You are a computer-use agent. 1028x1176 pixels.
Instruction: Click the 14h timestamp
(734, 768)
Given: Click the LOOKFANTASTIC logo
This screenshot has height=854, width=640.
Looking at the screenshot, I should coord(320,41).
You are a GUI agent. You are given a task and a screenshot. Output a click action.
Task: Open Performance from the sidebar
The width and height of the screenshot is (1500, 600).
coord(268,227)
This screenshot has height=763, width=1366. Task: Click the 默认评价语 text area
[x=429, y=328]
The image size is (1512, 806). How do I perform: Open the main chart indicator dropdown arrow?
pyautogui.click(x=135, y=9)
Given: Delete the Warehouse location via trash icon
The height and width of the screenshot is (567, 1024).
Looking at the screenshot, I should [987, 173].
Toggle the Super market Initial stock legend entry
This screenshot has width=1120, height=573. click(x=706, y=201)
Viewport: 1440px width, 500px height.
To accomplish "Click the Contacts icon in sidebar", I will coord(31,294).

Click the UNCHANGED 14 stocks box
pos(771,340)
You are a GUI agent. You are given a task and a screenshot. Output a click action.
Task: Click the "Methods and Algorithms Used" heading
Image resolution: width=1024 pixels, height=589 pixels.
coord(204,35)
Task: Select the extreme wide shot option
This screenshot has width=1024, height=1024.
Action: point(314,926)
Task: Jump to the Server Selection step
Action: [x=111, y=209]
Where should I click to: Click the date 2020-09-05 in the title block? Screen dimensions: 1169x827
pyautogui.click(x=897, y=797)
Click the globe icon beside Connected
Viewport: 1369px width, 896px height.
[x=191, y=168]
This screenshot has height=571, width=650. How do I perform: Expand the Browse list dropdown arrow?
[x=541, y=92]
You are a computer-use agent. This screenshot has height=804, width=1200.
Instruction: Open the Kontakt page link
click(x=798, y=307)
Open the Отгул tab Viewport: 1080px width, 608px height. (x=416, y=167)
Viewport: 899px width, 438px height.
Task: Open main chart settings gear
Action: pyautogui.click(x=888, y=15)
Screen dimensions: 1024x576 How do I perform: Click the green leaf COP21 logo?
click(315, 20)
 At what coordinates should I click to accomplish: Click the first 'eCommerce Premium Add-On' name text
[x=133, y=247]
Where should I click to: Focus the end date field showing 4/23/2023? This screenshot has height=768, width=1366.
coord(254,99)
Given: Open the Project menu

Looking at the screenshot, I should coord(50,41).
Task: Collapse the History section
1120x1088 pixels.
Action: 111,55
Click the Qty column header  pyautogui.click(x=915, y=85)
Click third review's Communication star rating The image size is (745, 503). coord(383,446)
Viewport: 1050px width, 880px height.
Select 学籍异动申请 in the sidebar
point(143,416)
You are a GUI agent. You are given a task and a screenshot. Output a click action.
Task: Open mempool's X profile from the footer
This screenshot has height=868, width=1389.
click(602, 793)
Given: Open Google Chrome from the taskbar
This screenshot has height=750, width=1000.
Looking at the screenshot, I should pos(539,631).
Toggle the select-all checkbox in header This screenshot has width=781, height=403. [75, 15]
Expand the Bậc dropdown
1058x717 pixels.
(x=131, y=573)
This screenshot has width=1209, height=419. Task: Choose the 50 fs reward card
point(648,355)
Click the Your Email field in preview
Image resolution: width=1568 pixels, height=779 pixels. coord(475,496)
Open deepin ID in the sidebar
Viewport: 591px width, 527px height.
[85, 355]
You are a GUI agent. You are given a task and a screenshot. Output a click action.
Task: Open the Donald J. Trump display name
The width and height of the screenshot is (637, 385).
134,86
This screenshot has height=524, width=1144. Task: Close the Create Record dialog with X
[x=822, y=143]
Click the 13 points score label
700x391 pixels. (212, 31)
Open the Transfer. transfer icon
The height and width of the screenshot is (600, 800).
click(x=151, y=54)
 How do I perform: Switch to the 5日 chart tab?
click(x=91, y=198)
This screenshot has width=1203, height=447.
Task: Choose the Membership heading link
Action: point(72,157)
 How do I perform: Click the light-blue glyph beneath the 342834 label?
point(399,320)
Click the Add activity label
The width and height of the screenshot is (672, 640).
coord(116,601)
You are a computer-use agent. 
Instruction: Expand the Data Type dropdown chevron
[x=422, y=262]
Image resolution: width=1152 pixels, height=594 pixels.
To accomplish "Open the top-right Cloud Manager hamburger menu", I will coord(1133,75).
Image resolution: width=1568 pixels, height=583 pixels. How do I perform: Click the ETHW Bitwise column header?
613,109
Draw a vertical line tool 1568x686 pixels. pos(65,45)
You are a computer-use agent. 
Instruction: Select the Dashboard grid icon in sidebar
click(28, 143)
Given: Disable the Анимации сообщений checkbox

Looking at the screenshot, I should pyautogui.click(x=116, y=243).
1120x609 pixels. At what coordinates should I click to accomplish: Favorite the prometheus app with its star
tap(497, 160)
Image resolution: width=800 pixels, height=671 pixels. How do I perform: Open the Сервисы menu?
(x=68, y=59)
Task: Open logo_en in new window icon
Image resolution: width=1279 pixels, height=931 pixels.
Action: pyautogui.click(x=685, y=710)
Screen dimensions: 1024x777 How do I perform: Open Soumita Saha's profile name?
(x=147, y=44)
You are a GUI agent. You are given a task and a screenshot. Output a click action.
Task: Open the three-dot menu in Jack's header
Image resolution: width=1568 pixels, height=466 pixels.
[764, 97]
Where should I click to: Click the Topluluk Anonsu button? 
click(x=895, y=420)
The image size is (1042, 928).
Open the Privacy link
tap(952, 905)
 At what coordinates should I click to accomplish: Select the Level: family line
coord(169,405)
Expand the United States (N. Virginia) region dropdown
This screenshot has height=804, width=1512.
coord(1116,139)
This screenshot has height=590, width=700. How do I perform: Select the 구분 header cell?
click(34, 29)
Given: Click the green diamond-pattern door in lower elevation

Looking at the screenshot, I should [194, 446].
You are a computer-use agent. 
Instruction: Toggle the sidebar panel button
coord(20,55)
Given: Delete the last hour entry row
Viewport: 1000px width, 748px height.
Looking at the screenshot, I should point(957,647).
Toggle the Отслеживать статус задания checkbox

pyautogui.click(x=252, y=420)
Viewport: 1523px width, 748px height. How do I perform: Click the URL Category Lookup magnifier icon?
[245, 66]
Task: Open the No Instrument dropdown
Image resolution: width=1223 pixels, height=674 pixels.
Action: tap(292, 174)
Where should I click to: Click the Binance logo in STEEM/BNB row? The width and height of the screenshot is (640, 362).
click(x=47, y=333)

====

_ABOUT THIS TASK_.
Transcribe every line of the records exactly, please.

_SOLUTION BELOW_.
You are a computer-use agent. 1028x1176 pixels.
Instruction: Click the 14h timestamp
(734, 768)
Given: Click the LOOKFANTASTIC logo
This screenshot has height=854, width=640.
Looking at the screenshot, I should coord(320,41).
You are a GUI agent. You are given a task and a screenshot. Output a click action.
Task: Open Performance from the sidebar
The width and height of the screenshot is (1500, 600).
coord(268,227)
This screenshot has height=763, width=1366. Task: Click the 默认评价语 text area
[x=429, y=328]
The image size is (1512, 806). How do I perform: Open the main chart indicator dropdown arrow?
pyautogui.click(x=135, y=9)
Given: Delete the Warehouse location via trash icon
The height and width of the screenshot is (567, 1024).
Looking at the screenshot, I should [987, 173].
Toggle the Super market Initial stock legend entry
This screenshot has width=1120, height=573. click(x=706, y=201)
Viewport: 1440px width, 500px height.
To accomplish "Click the Contacts icon in sidebar", I will coord(31,294).

Click the UNCHANGED 14 stocks box
pos(771,340)
You are a GUI agent. You are given a task and a screenshot. Output a click action.
Task: Click the "Methods and Algorithms Used" heading
Image resolution: width=1024 pixels, height=589 pixels.
coord(204,35)
Task: Select the extreme wide shot option
This screenshot has width=1024, height=1024.
Action: point(314,926)
Task: Jump to the Server Selection step
Action: [x=111, y=209]
Where should I click to: Click the date 2020-09-05 in the title block? Screen dimensions: 1169x827
pyautogui.click(x=897, y=797)
Click the globe icon beside Connected
Viewport: 1369px width, 896px height.
[x=191, y=168]
This screenshot has height=571, width=650. How do I perform: Expand the Browse list dropdown arrow?
[x=541, y=92]
You are a computer-use agent. This screenshot has height=804, width=1200.
Instruction: Open the Kontakt page link
click(x=798, y=307)
Open the Отгул tab Viewport: 1080px width, 608px height. (x=416, y=167)
Viewport: 899px width, 438px height.
Task: Open main chart settings gear
Action: pyautogui.click(x=888, y=15)
Screen dimensions: 1024x576 How do I perform: Click the green leaf COP21 logo?
click(315, 20)
 At what coordinates should I click to accomplish: Click the first 'eCommerce Premium Add-On' name text
[x=133, y=247]
Where should I click to: Focus the end date field showing 4/23/2023? This screenshot has height=768, width=1366.
coord(254,99)
Given: Open the Project menu

Looking at the screenshot, I should coord(50,41).
Task: Collapse the History section
1120x1088 pixels.
Action: 111,55
Click the Qty column header  pyautogui.click(x=915, y=85)
Click third review's Communication star rating The image size is (745, 503). coord(383,446)
Viewport: 1050px width, 880px height.
Select 学籍异动申请 in the sidebar
point(143,416)
You are a GUI agent. You are given a task and a screenshot. Output a click action.
Task: Open mempool's X profile from the footer
This screenshot has height=868, width=1389.
click(602, 793)
Given: Open Google Chrome from the taskbar
This screenshot has height=750, width=1000.
Looking at the screenshot, I should pos(539,631).
Toggle the select-all checkbox in header This screenshot has width=781, height=403. [75, 15]
Expand the Bậc dropdown
1058x717 pixels.
(x=131, y=573)
This screenshot has width=1209, height=419. Task: Choose the 50 fs reward card
point(648,355)
Click the Your Email field in preview
Image resolution: width=1568 pixels, height=779 pixels. coord(475,496)
Open deepin ID in the sidebar
Viewport: 591px width, 527px height.
[85, 355]
You are a GUI agent. You are given a task and a screenshot. Output a click action.
Task: Open the Donald J. Trump display name
The width and height of the screenshot is (637, 385).
134,86
This screenshot has height=524, width=1144. Task: Close the Create Record dialog with X
[x=822, y=143]
Click the 13 points score label
700x391 pixels. (212, 31)
Open the Transfer. transfer icon
The height and width of the screenshot is (600, 800).
click(x=151, y=54)
 How do I perform: Switch to the 5日 chart tab?
click(x=91, y=198)
This screenshot has width=1203, height=447.
Task: Choose the Membership heading link
Action: point(72,157)
 How do I perform: Click the light-blue glyph beneath the 342834 label?
point(399,320)
Click the Add activity label
The width and height of the screenshot is (672, 640).
coord(116,601)
You are a computer-use agent. 
Instruction: Expand the Data Type dropdown chevron
[x=422, y=262]
Image resolution: width=1152 pixels, height=594 pixels.
To accomplish "Open the top-right Cloud Manager hamburger menu", I will coord(1133,75).
Image resolution: width=1568 pixels, height=583 pixels. How do I perform: Click the ETHW Bitwise column header?
613,109
Draw a vertical line tool 1568x686 pixels. pos(65,45)
You are a computer-use agent. 
Instruction: Select the Dashboard grid icon in sidebar
click(28, 143)
Given: Disable the Анимации сообщений checkbox

Looking at the screenshot, I should pyautogui.click(x=116, y=243).
1120x609 pixels. At what coordinates should I click to accomplish: Favorite the prometheus app with its star
tap(497, 160)
Image resolution: width=800 pixels, height=671 pixels. How do I perform: Open the Сервисы menu?
(x=68, y=59)
Task: Open logo_en in new window icon
Image resolution: width=1279 pixels, height=931 pixels.
Action: pyautogui.click(x=685, y=710)
Screen dimensions: 1024x777 How do I perform: Open Soumita Saha's profile name?
(x=147, y=44)
You are a GUI agent. You are given a task and a screenshot. Output a click action.
Task: Open the three-dot menu in Jack's header
Image resolution: width=1568 pixels, height=466 pixels.
[764, 97]
Where should I click to: Click the Topluluk Anonsu button? 
click(x=895, y=420)
The image size is (1042, 928).
Open the Privacy link
tap(952, 905)
 At what coordinates should I click to accomplish: Select the Level: family line
coord(169,405)
Expand the United States (N. Virginia) region dropdown
This screenshot has height=804, width=1512.
coord(1116,139)
This screenshot has height=590, width=700. How do I perform: Select the 구분 header cell?
click(34, 29)
Given: Click the green diamond-pattern door in lower elevation

Looking at the screenshot, I should [194, 446].
You are a computer-use agent. 
Instruction: Toggle the sidebar panel button
coord(20,55)
Given: Delete the last hour entry row
Viewport: 1000px width, 748px height.
Looking at the screenshot, I should point(957,647).
Toggle the Отслеживать статус задания checkbox

pyautogui.click(x=252, y=420)
Viewport: 1523px width, 748px height. How do I perform: Click the URL Category Lookup magnifier icon?
[245, 66]
Task: Open the No Instrument dropdown
Image resolution: width=1223 pixels, height=674 pixels.
Action: tap(292, 174)
Where should I click to: Click the Binance logo in STEEM/BNB row? The width and height of the screenshot is (640, 362).
click(x=47, y=333)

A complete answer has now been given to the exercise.